Movie sequels that went their own way
Sequels come in few flavors. Some continue a storyline. Some hit repeat. Others, like the James Bonds, help a franchise endure by shape-shifting, adapting for the times and swapping out stars as they age or move on. Very few completely change course midstream. With “The Hangover Part III” not being about a hangover, unlike parts I and II, we round up films that mess with formula — and sometimes get burned.
‘Sudden Impact’ (1981)
Clint Eastwood made his directorial debut with “Play Misty for Me” in 1971, the same year he first embodied rebel cop “Dirty” Harry Callahan. The five-film series had mostly been helmed by genre directors of varying quality. For the fourth, Eastwood — a more laid back and thoughtful breed of filmmaker than, say, Ted Post (“Magnum Force”) — took over. Though it’s the one that features the “Make my day” bit, it’s a slower and more probing film than the rest, with Harry finding unexpected empathy with a vengeful murderer (Sondra Locke) he’d historically have gunned down with his .44. Regardless of this, it’s the series’ biggest grosser.
‘Halloween III: Season of the Witch’ (1982)

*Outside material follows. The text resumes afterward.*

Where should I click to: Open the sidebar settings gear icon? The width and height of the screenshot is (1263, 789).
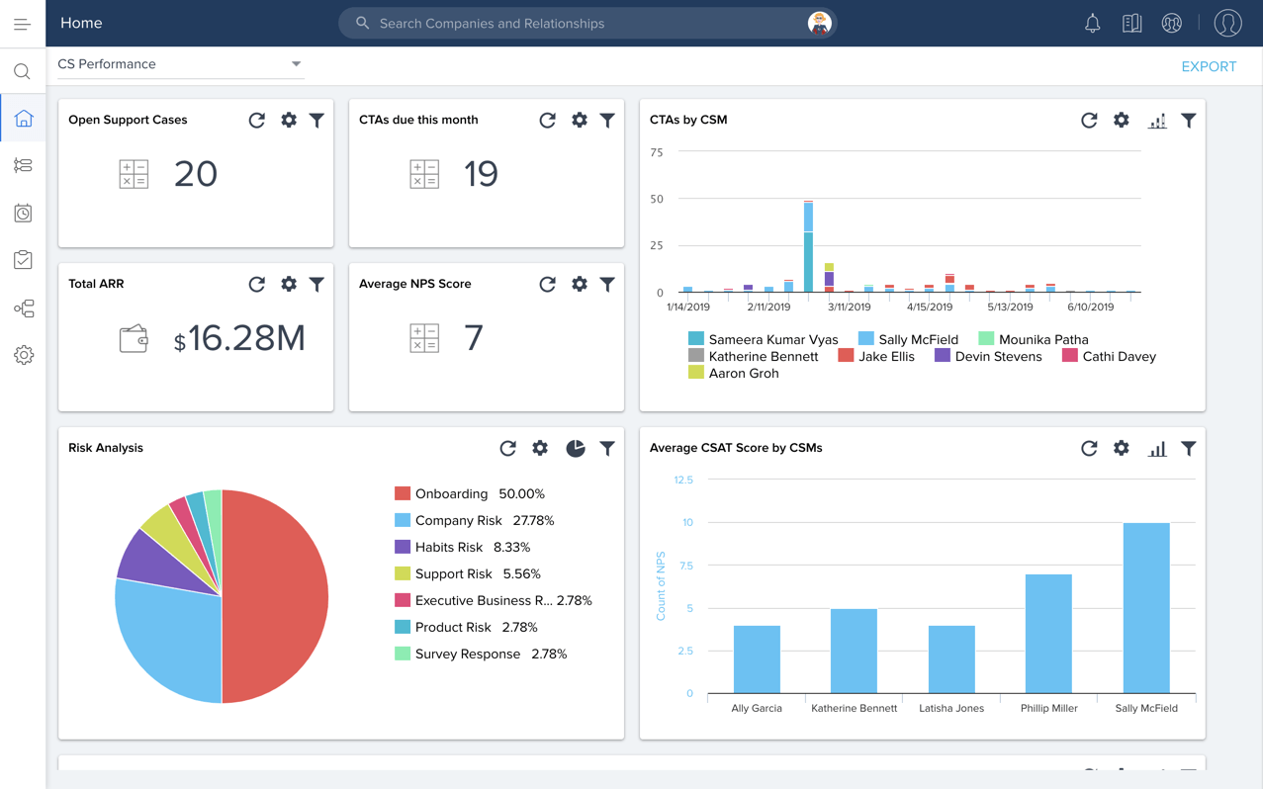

John Carpenter originally envisioned his series as boasting new villains with every film. But even though the first sequel brought back Michael Myers, the third adhered to this vision, thus confusing everyone when the baddie turned out to be 62-year-old Dan O’Herlihy, playing the owner of a Halloween costume manufacturer hell-bent on a bizarre form of domination.
‘Army of Darkness’ (1993)
“Evil Dead” goes medieval! Ash, the survivor of “The Evil Dead” and its comic sequel/sorta-remake, was suddenly whisked to the Middle Ages for no reason other than, “Wouldn’t that be kind of awesome if a gorefest franchise did that?”
‘The Neverending Story III’ (1994)
It’s probably appropriate that the first “Neverending Story” film only got about halfway through the book’s events. A barely seen 1990 sequel covered, rather unfaithfully, the rest. Even fewer people saw the third, which goes with its own narrative but spends most of the time away from magical Fantasia and in the real world, including malls, where people run from the bad guy (played by a young Jack Black).
‘Babe 2: Pig in the City’ (1998)
There could have easily been endless nice films about Babe, the talking pig, on his farm with talking animals. But the first sequel killed these prospects dead by taking our pig into a mega-city and going dementedly, creepily, wonderfully dark. Parents famously freaked, but most kids would adore this.
‘Universal Soldier: Day of Reckoning’ (2012)
When no one was looking, “Universal Soldier — a modest hit for Jean-Claude Van Damme and Dolph Lundgren back in 1992 — lived on as a direct-to-video mainstay about the cyborg battler. Anyone who caught up with its sixth entry would have been shocked to see it barely resemble the original: Van Damme is the bad guy, the star is just some guy (Scott Adkins) on a routine revenge mission and, most glaringly, the film, by director John Hyams, is very well-made and a lot of fun.
‘The Hangover Part III’ (2013)
There’s no hangover. There’s no wedding. And there’s nothing of equal or even comparable invention to dudes trying to find out what they did when they were blackout crazy drunk. Still, at least they tried. (And they failed.)